[SELECTED TEXT]
Peregrine Falcon


Peregrine Falcon

  • Considered a federally endangered species from 1970 to 1999, when conservation efforts led to its delisting.
  • Peregrine falcons thrived when reintroduced into urban areas where tall buildings mimic cliff faces.
  • They are the world’s fastest animal, reaching speeds up to 200 mph.

The Need for Management

In the 1960s, peregrine falcons had completely disappeared from the eastern United States, including Michigan. Their population decline was mainly caused by the pesticide DDT. The chemical would build up in their body and cause the eggshells of their young to weaken, making reproduction very difficult.

Management Results

In 1970, the U.S. Fish and Wildlife Service listed the falcon as a federally endangered species. Thanks to restoration efforts, the peregrine falcon was removed from the endangered species list in 1999. Its population rebound is largely attributed to regulated pesticide use and reintroduction efforts in the late 1980s in cities such as Detroit and Grand Rapids. Through the sale of hunting licenses, funding is provided to directly aid in the management of peregrine falcon efforts now and into the future.

Management Activities

The population of peregrine falcons is now rising and the bird is no longer considered a federally endangered species because of the following management activities:

  • Bans and regulations on pesticide use.
  • Reintroduction efforts into urban areas.
  • Monitoring the health of the falcon population each spring by monitoring nest sites and banding chicks.

[AIM OF THE EXERCISE]
According to the peregrine falcon text, why did the pesticide DDT make reproduction very difficult for the birds? Answer in one to three sentences. The material that follows has no connection to the peregrine falcon text.

[GIVEN MATERIAL]
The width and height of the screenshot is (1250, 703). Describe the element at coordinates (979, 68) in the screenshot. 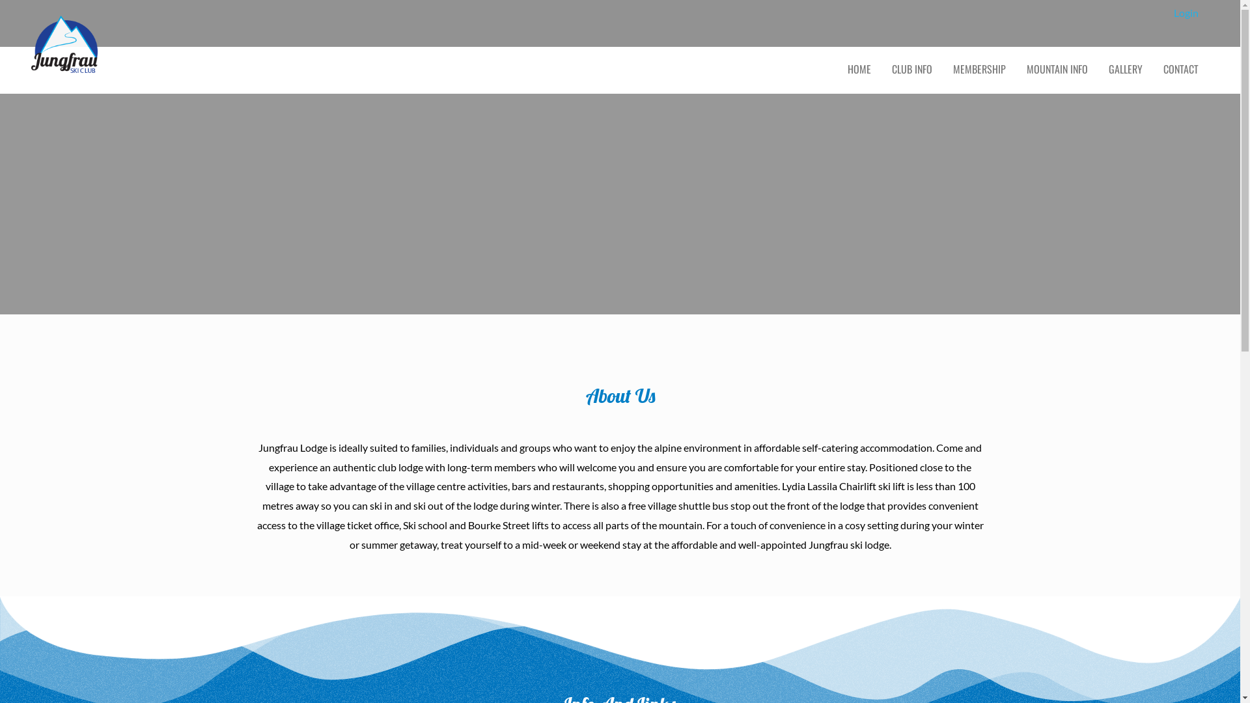

I see `'MEMBERSHIP'` at that location.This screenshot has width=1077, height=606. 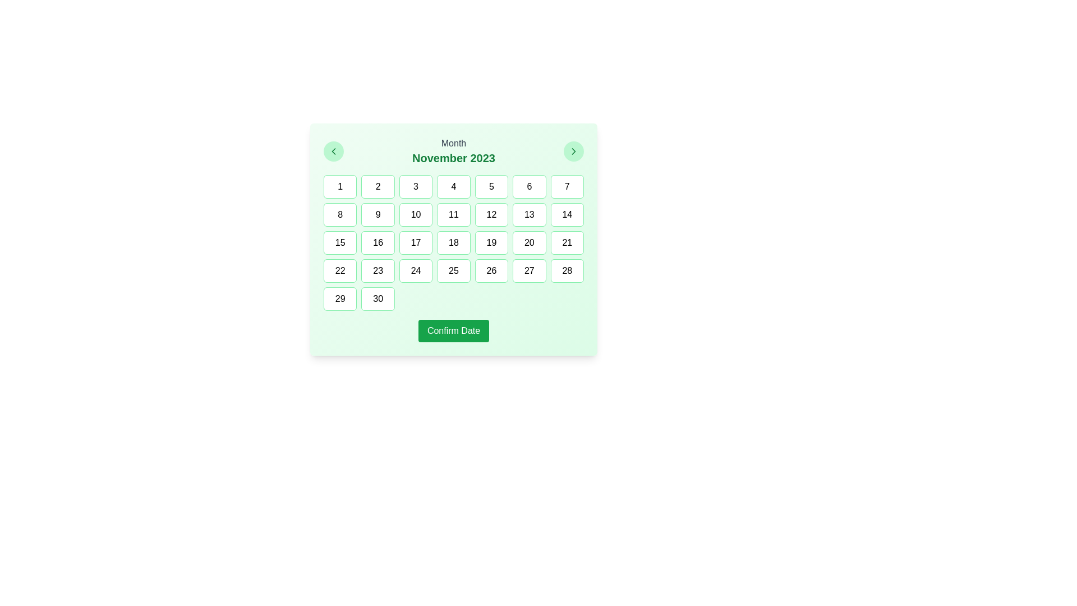 I want to click on the forward action graphical icon located in the top-right corner of the calendar interface, inside a circular green button, so click(x=573, y=151).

[ANSWER BELOW]
DDT built up in the falcons' bodies and caused the eggshells of their young to weaken. This made reproduction very difficult.